▸ **Given problem**:
Reproduce the lines below with "heading" changed to "title" and everything else left as it is. Omit the pictures from the answer.

---------- Task input ----------

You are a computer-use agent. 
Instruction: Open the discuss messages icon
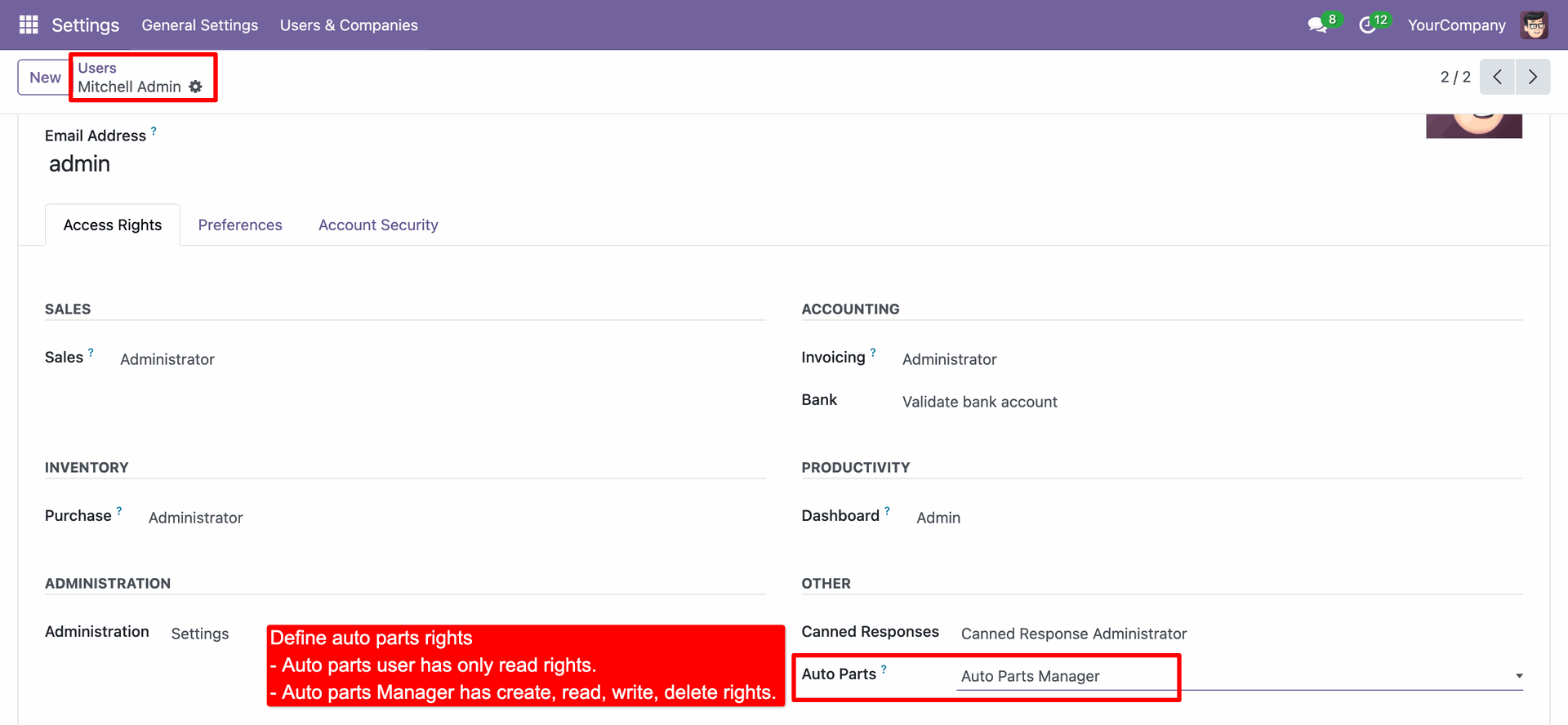[x=1317, y=25]
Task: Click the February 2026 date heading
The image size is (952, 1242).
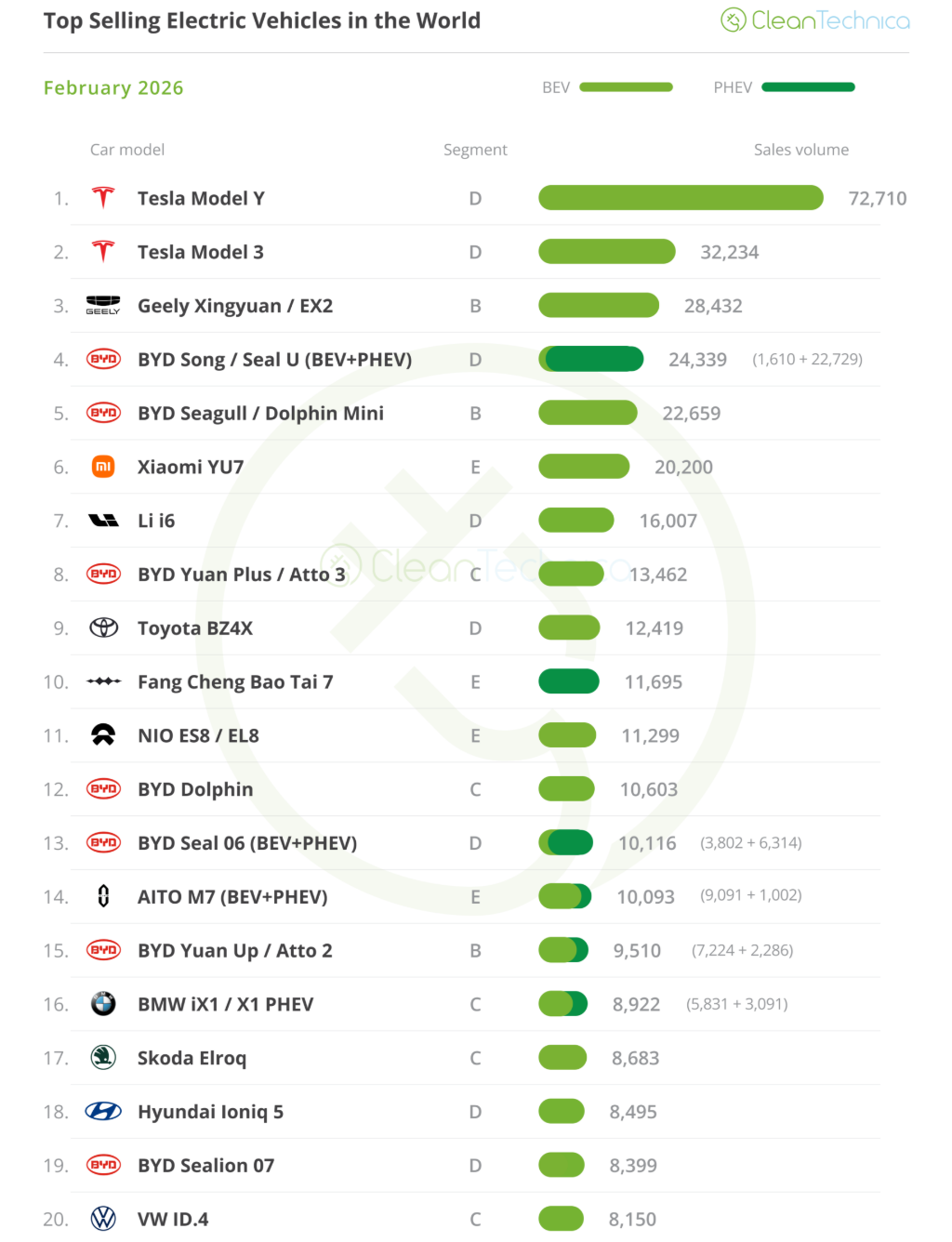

----------

▸ **Result for this task**:
You are a computer-use agent. 
Instruction: Open the discuss messages icon
[x=1317, y=25]
Task: Click the February 2026 date title
The image size is (952, 1242).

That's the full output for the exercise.